Dernière mise à jour : 4 nov. 2020

Le mot peut nous apparaître étrange, étranger, nouveau. Il résonne un peu comme « nostalgie » , évoque un « vague à l'âme » , un déchirement. Mais en quoi vient-il se distinguer de la nostalgie, de ce « mal du pays » ? De ce mal du passé ? Correspond-t-il à un nouveau un mal du siècle ? Mais quel « mal » alors ? Cela a-t-il quelque chose à voir avec ces transformations que nous observons et qui mettent notre monde a mal, et nous-mêmes par conséquent ?



J'écris cet article en écho de la lecture du livre de Glenn Albrecht, un philosophe de l'environnement enraciné dans les terres de l'Australie, ces contrées lointaines du « Rêve » : « Les émotions de la terre. Des nouveaux mots pour un nouveau monde ». « Solastalgie ». Oui, il s'agit d'un nouveau mot, d'un concept plutôt forgé par Glenn Albrecht, en contrepoint de « nostalgie ». Il rappelle que l'on doit ce mot de « nostalgie » au médecin du 18e siècle Joannès Hofer, une traduction du mot allemand « Heimwech » qui dit « la douleur pour la maison » - « mal du pays » en français. On connaît ce sentiment qui se développe lorsque l'on quitte, que l'on est séparé de son pays, de sa terre devenue éloignée, et qui se ressent comme un déchirement. Le terme se forge ainsi à une époque où le monde est en mouvement des premiers flux migratoires après la découverte du « Nouveau Monde ». Aujourd'hui bien sûr à l'heure où la mondialisation a fait son œuvre de conquête, le cosmopolitisme pourrait être devenu une force de résistance ou de compensation à la nostalgie. Il reste que ce sentiment continue son œuvre psychologique. Il est le plus souvent lié à un regret du passé, à une époque où nous vivons de plus en plus vieux, ou l'abandon de nos capacités physiques nous faire nous retourner de manière impuissante, un peu triste vers ces époques révolues où la plénitude de notre corps, de notre esprit, cette présence pleine et entière à la vie, nous habitait, sans que l'on en prenne vraiment toujours conscience. C’est souvent ainsi que les choses prennent leur entière saveur, quand leur goût s'estompe déjà, trop tôt... Tout ceci est sans doute aussi un effet « pervers » de cette survalorisation du corps et de la jeunesse dans nos sociétés contemporaines. A y regarder de près, cette nostalgie du « vieillir » est la manifestation du retrait de la vie sociale passée, de son intensité, de tous ces liens qui faisaient la vie, qui nous rendaient vivants, partie prenante des lieux où nous étions. « Être vieux », c'est devenir séparé, se sentir posé là comme un objet inutile, vestige du temps passé.

——————

QUESTIONS À TRAITER
- 1) D'après le texte sur la nostalgie, de quoi la nostalgie liée au vieillissement est-elle la manifestation ? Répondez en une à trois phrases.
- 2) Résumez le texte sur la nostalgie en deux phrases.
- 3) Reprenez le texte sur la nostalgie là où il s'arrête et prolongez-le.
Les lignes qui suivent n'ont aucun rôle dans ce travail.

Éléments de données enregistrés
——————

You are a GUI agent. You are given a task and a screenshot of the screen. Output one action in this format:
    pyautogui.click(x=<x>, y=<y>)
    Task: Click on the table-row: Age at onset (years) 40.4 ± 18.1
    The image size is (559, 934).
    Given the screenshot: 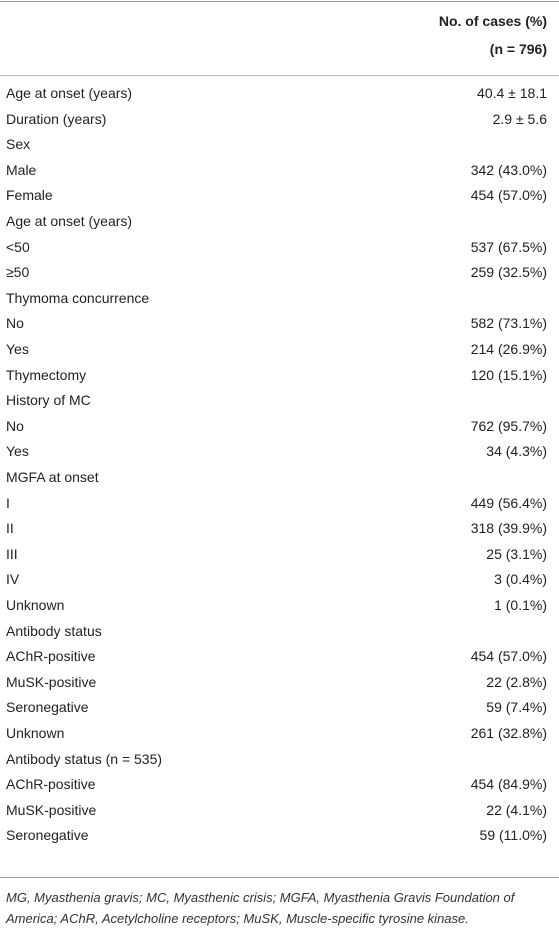 What is the action you would take?
    pyautogui.click(x=280, y=95)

——————

RÉPONSES AUX QUESTIONS
- 1) Elle est la manifestation du retrait de la vie sociale passée, de son intensité et de tous les liens qui faisaient la vie, qui nous rendaient vivants et partie prenante des lieux où nous étions. Le texte y voit aussi un effet « pervers » de la survalorisation du corps et de la jeunesse dans nos sociétés contemporaines.

- 2) En écho au livre de Glenn Albrecht, qui a forgé le mot « solastalgie » en contrepoint de « nostalgie », le texte rappelle que ce dernier terme est dû au médecin Joannès Hofer, au 18e siècle, et qu'il désigne le « mal du pays » de ceux qui sont séparés de leur terre. Aujourd'hui, ce sentiment est le plus souvent lié au regret du passé et au vieillissement, qui coupe de la vie sociale d'autrefois et donne le sentiment d'être séparé, posé là comme un objet inutile.

- 3)
Il y a longtemps déjà un sociologue français du 19e siècle, Émile Durkheim, avait observé les effets dévastateurs de ce relâchement du lien social qu'il appelait « anomie » ; dans son étude « Le suicide », pour montrer que ce phénomène n'était pas simplement un phénomène psychologique mais un véritable « fait social ». La dissolution du lien social pouvait ainsi conduire au suicide, mais aussi sans doute à tous ces états dépressifs, et donc d’anxiété précurseurs du passage à l'acte suicidaire. Glenn Albrecht s'appuie aussi sur ces constats que notre environnement, la terre où l'on vit est aussi une terre d’enracinement culturel et social. Elle est constitutive de tous ces liens qui opèrent entre les êtres humains bien sûr, mais aussi les autres êtres vivants, les animaux et les plantes du lieu, et dans sa culture des « êtres du rêve » , tous ces paysages qui forment le « landscape » ou le « wild ». Lorsqu'un tel paysage social, culturel, avec lequel notre histoire nous fait entrer en résonance se détériore, se diléte, disparaît ; alors nous sommes profondément affectés, car c'est aussi notre destinée, notre futur qui se trouvent menacés .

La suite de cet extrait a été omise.